------ SOURCE DATA ------

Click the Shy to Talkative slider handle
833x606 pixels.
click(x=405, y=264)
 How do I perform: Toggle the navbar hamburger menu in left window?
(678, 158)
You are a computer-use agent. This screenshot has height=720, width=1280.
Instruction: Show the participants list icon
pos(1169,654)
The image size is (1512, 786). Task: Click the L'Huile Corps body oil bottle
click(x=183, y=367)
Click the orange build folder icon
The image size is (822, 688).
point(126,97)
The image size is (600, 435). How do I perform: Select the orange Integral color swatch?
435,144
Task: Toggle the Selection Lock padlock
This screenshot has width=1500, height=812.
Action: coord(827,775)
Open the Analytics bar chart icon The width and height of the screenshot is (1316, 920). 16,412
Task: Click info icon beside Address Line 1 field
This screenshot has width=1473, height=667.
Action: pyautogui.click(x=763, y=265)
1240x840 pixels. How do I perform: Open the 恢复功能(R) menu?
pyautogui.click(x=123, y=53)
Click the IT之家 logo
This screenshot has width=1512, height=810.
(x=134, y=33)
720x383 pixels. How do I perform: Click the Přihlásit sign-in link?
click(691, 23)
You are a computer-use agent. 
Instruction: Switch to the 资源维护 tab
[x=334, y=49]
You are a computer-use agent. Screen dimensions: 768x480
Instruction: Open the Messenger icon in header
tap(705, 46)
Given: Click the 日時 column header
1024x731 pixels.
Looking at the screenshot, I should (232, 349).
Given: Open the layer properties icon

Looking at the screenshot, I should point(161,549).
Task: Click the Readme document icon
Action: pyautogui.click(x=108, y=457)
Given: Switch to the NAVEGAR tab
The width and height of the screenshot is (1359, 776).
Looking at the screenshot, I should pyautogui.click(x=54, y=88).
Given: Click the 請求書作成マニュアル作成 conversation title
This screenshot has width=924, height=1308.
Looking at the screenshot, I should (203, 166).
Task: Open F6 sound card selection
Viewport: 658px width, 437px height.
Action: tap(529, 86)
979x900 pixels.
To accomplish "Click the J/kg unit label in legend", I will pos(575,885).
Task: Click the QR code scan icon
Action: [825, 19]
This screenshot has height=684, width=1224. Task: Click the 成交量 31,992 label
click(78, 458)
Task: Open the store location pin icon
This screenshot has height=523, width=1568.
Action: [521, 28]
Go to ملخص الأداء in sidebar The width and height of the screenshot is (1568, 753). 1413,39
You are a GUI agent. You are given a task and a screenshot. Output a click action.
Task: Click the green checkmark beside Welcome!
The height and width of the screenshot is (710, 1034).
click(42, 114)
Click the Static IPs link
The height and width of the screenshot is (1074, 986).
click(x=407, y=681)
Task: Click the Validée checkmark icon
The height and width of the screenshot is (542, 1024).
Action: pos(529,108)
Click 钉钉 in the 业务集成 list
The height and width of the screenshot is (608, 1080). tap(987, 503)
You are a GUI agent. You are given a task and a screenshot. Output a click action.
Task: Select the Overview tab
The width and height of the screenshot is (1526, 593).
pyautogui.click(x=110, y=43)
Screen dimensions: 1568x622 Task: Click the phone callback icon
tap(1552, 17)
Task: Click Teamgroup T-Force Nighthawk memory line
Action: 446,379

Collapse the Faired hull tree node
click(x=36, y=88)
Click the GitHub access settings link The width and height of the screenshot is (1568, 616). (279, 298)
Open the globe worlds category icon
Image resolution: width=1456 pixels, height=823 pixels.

------

**EXERCISE DIRECTIONS:**
The listing above holds a line with "Task: Click info" and a line with "979x900 pixels.". Print the stretch from the first through the second, exactly and alone.

**YOUR RESPONSE:**
Task: Click info icon beside Address Line 1 field
This screenshot has width=1473, height=667.
Action: pyautogui.click(x=763, y=265)
1240x840 pixels. How do I perform: Open the 恢复功能(R) menu?
pyautogui.click(x=123, y=53)
Click the IT之家 logo
This screenshot has width=1512, height=810.
(x=134, y=33)
720x383 pixels. How do I perform: Click the Přihlásit sign-in link?
click(691, 23)
You are a computer-use agent. 
Instruction: Switch to the 资源维护 tab
[x=334, y=49]
You are a computer-use agent. Screen dimensions: 768x480
Instruction: Open the Messenger icon in header
tap(705, 46)
Given: Click the 日時 column header
1024x731 pixels.
Looking at the screenshot, I should (232, 349).
Given: Open the layer properties icon

Looking at the screenshot, I should point(161,549).
Task: Click the Readme document icon
Action: pyautogui.click(x=108, y=457)
Given: Switch to the NAVEGAR tab
The width and height of the screenshot is (1359, 776).
Looking at the screenshot, I should pyautogui.click(x=54, y=88).
Given: Click the 請求書作成マニュアル作成 conversation title
This screenshot has width=924, height=1308.
Looking at the screenshot, I should (203, 166).
Task: Open F6 sound card selection
Viewport: 658px width, 437px height.
Action: tap(529, 86)
979x900 pixels.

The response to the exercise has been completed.